▸ **Required work**
a - In the head-cold post below, why does the writer not cook dinner this evening? Answer in one to three sentences.
b - Write the next part of the head-cold post, starting after its final line.

▸ **Document segment**
My head is stuffy, so stuffy it’s exhausting to breathe. No bueno! I’m sure it will be gone soon…I’m medicating with antibiotics and stuff said to unstuff ones nose. It all started when I awoke early Saturday with a scratchy throat and sniffles. I managed to carry on for the day with Miss T and my man Dan as we traipsed around a college campus, trying to decide if it’s on or off “the list”. One of the final undertakings of parenthood. One that brings mixed emotions and the realization that all too soon my adoring hubby and I will be empty nesters. One undertaking I was not willing to miss.
You know how when your nose gets so stuffy you can’t taste or smell? Yep, that’s where I am. This evening for dinner I’m having a bowl of (I hate to say it) minestrone soup from a local Italian restaurant where I sent the man and Miss T to fill their bellies tonight. With no useful taste buds nor sense of smell I couldn’t even begin to prepare dinner. The one redeeming thought of eating take out soup is that I can top it with these toasty croutons. Halleluia!

▸ **Extracted entries**
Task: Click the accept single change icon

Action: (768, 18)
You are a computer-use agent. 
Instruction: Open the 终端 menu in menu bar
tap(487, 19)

▸ **Responses for each task**
a - The writer's nose is so stuffy that taste and smell are gone. With no useful taste buds or sense of smell, the writer couldn't even begin to prepare dinner and is eating take-out minestrone soup instead.

b -
Luckily these homemade croutons can be kept in an airtight container for up to one month. We’ve used them on soups, salads and for snacking. I made them just under a month ago and they have remained delicious throughout. I’ll never buy store-bought again as these were way to simple to prepare and store. Now, I’m off for a bowl of steamy soup, another way to unclog a stuffy nose. Wish me luck with the un-stuffing part so that I’ll be back at the stove soon.
1 loaf of sliced white sandwich bread cut into 3/4 inch pieces ( I used Texas toast sized bread)
1/2 cup olive oil
1/4 cup chopped fresh flat-leaf parsley
1 tablespoon chopped fresh rosemary
Heat the oven to 350*. Toss bread cubes with olive oil, parsley, salt and rosemary until bread is evenly coated. Arrange in a single layer on a rimmed baking sheet. Bake for 25-30 minutes tossing the bread and rotating the pans halfway through, until golden and crisp. Let cool completely on pans.
Tip: The croutons can be kept at room temperature in an air-tight container for up to one month.